You Could Drive a Person Crazy

No one would undertake the intricate, painful, gargantuan,  hysterical task of putting on a musical play unless he had more enthusiasm than most people have about anything.   Brooks Atkinson, The New York Times Drama Critic, 1924-1960

It’s a fact.  Musical theater is hysterical.  Not hysterical like a joke.  Hysterical like the people doctors used to call “hysterics,” the ones who were enthusiastically unstable.  The musical form in and of itself makes relatively little sense, and the craft is so difficult to pull off successfully that only a lunatic with pathological levels of enthusiasm would participate. 

That’s not to say that all enthusiastic people do musical theater.  Most enthusiastic people save their enthusiasm for their hobbies, children, and free samples at Whole Foods.   Musical theater people, like all artists, eschew all such convention and conclude that it is too sensible to spend their lives getting a real job, and instead must spend every waking hour pursuing what started out as a hobby.  Making a living?  Overrated.  Putting food on the table?  A luxury.  Seeing your family?  Maybe next year. 

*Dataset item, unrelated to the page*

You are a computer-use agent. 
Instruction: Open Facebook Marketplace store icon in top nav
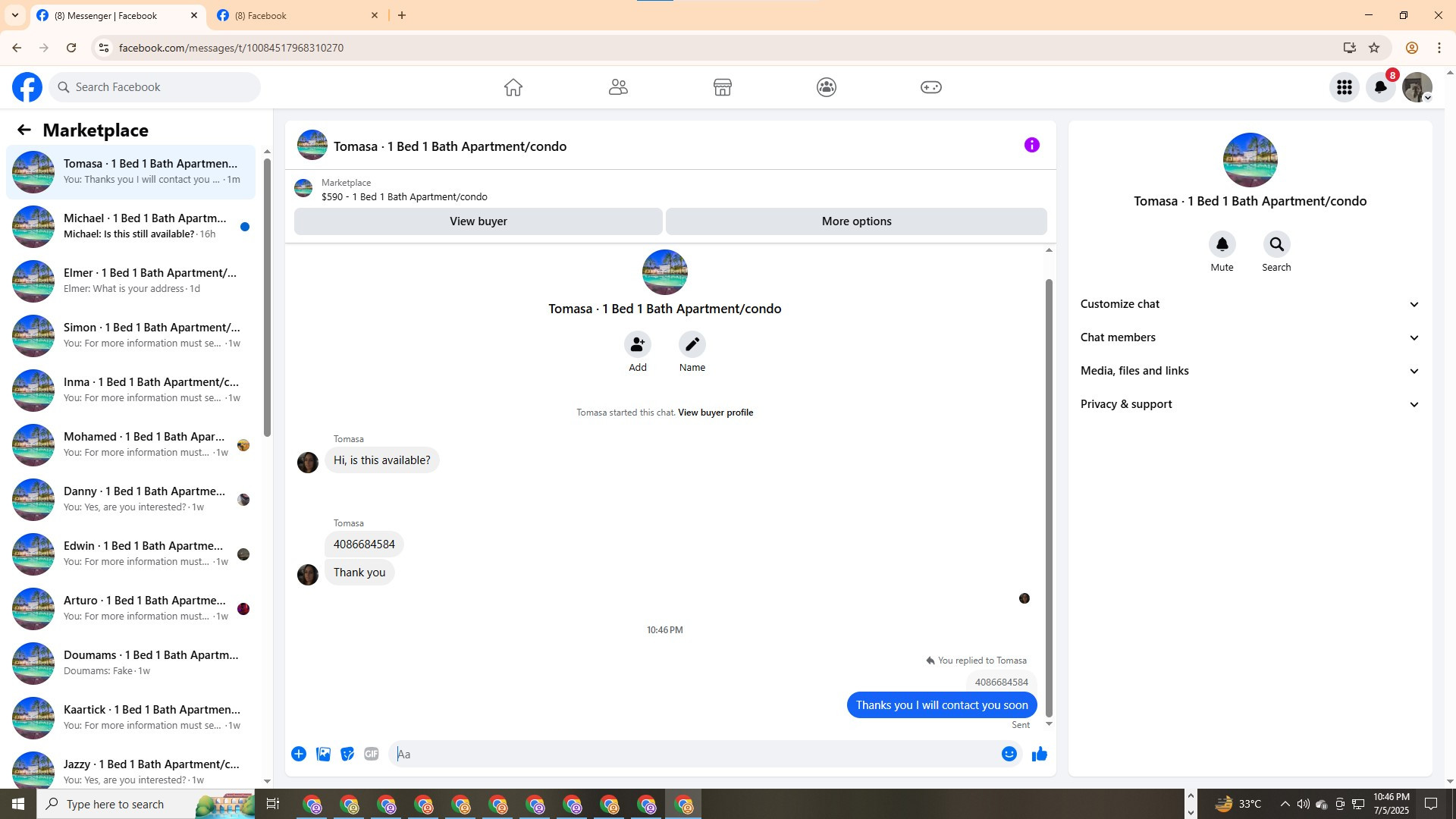tap(722, 87)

So, we take our low self-esteems and mount our high-horses and go for a ride.  You may ask, why do we stay up there if it’s so dangerous?  The same reason the Fiddler on the Roof does: it’s our home.  We are  all Fiddlers on the Roof trying to scratch out a simple tune without breaking our necks.   And it isn’t easy.  But when a musical is good and goes as planned, for us, it’s indescribable.  In fact, it’s indescribable when it doesn’t go as planned. And that’s what keeps us rolling along. 

I am an aspiring musical theater writer and moonlight as a professor, vocal coach and music director.  I graduated from Brown University with a BA in music, and hold an MFA in musical theater writing from the Tisch School of the Arts at NYU.  I am currently on the faculty of Brown University and Montclair State University.  I have recently performed with stars such as Ben Vereen, Jack Black, Kate Burton, James Naughton and Duncan Sheik.  I am also the musical director emeritus of the award winning musical sketch comedy group “The Apple Sisters,” with whom I recently performed alongside Chevy Chase and the cast of “Saturday Night Live.”

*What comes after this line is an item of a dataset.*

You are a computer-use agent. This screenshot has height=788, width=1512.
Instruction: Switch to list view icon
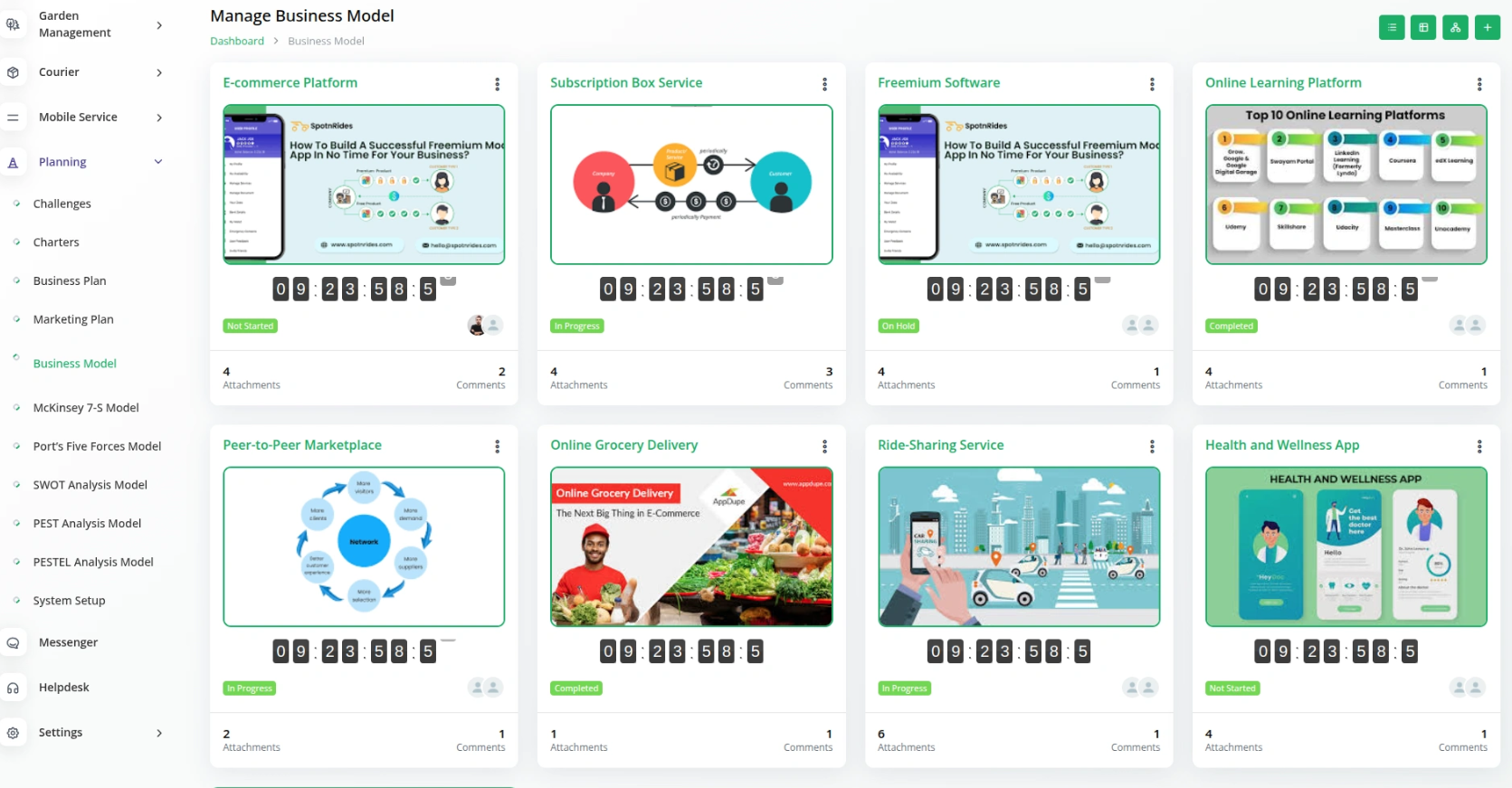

As everyone in the arts knows, accolades and performances are the highs of the job, but there are innumerable lows.  We work all hours all the time or sometimes not at all, but we do what we love.   We get to make our own schedules, be our own bosses, and I personally spend my daily life writing and putting on musicals (or some variation thereof).  But why is the creation and execution of a musical so particularly intricate and painful, gargantuan and hysterical?  

The answer partially lies in the number of people involved.  I liken it to a copy machine: It’s a brilliant device when it works, but when it doesn’t, it’s terribly annoying.  If there’s a jam in drawers two and three, and the toner is low, it’s as though your life has fallen apart right in front of you.  Same goes for musical theater.  Hundreds of people are often involved in the creation, and any one of them could have been the one to put stapled documents through the automatic feeder.  But when it works, like a Xerox machine, it’s miraculous. 

The musical requires three major elements to work in perfect synergy before anyone even gets hired: the book, music and lyrics.  Even if you are a genius and write all three successfully (and the chances of that are about a trillion to one), you still have to find the right director, choreographer, actors, set designer, music director, etc., and all of these people not only have to get along, but create one final product.  In elementary school, you were asked to give a presentation with one other person, not the entire school district. 

So what else could motivate us but unyielding passion for the art? What else but an earnest dedication to making people laugh, cry or think?  What else but a need to be with people and work together to form one common vision?  It’s not just a good show or interest in the arts that draws people to the field — it’s a lifestyle, it’s comfort, it’s family.  It’s the need to offer society what artists from Mozart to the Beatles to Stephen Sondheim continue to offer today.  We have the same feelings and live the same lives that our musical forefathers did.  And that is Tradition!